YOUR INSTRUCTIONS » Write out every record exactly as it appears. Skip the pictures.

_ _ _ _

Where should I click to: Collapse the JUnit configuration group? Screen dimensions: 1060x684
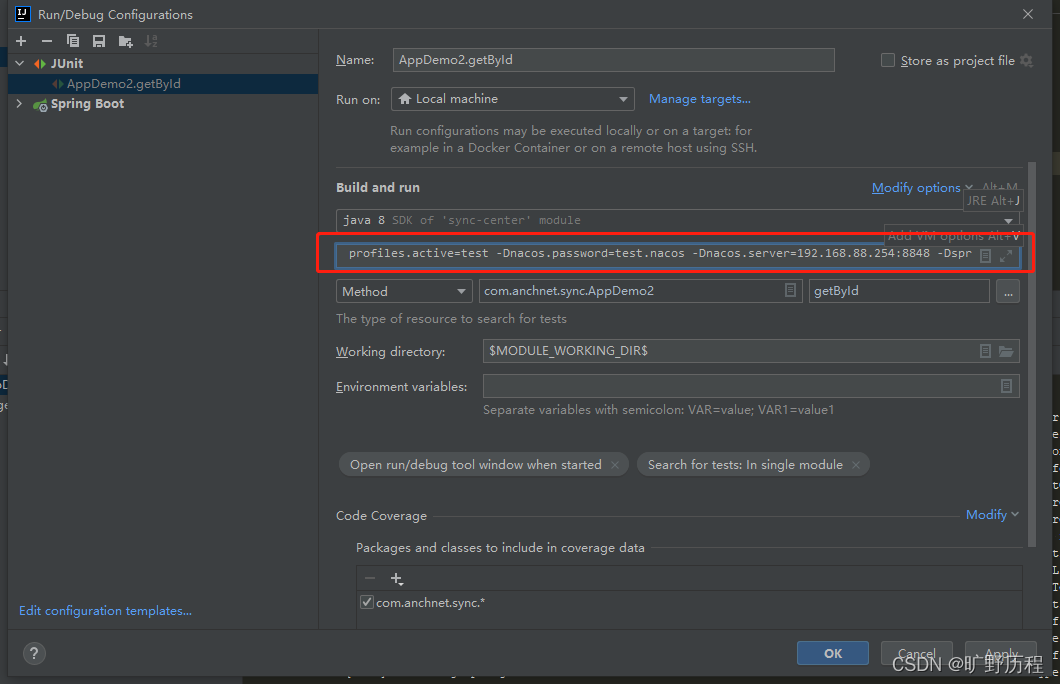(x=18, y=63)
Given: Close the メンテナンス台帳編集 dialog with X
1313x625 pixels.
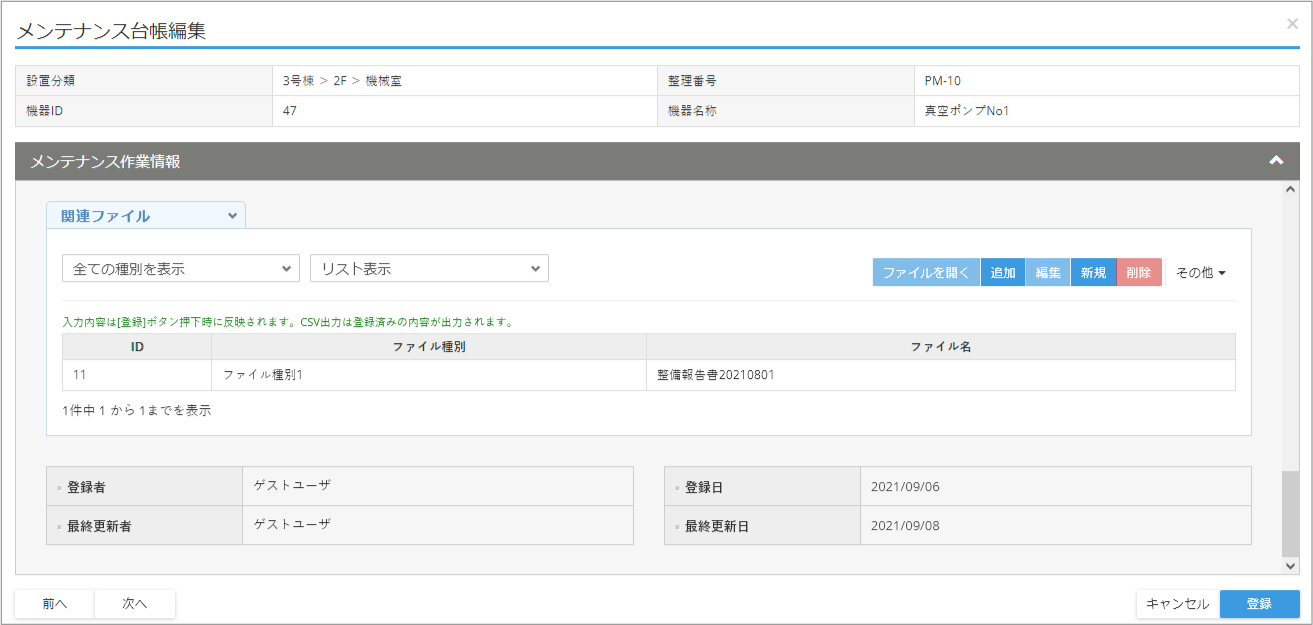Looking at the screenshot, I should tap(1292, 24).
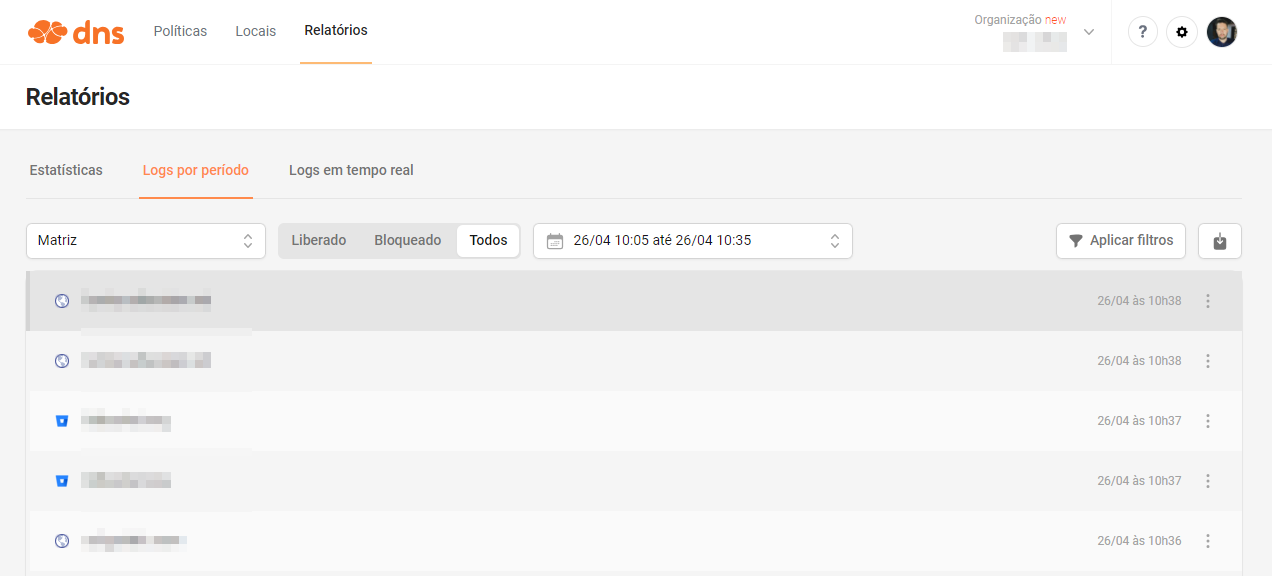Go to the Políticas menu item

tap(180, 31)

_ _ _ _

SOLUTION »
Where should I click to: Collapse the JUnit configuration group? Screen dimensions: 1060x684
(x=18, y=63)
Given: Close the メンテナンス台帳編集 dialog with X
1313x625 pixels.
Looking at the screenshot, I should tap(1292, 24).
Go to the Políticas menu item

tap(180, 31)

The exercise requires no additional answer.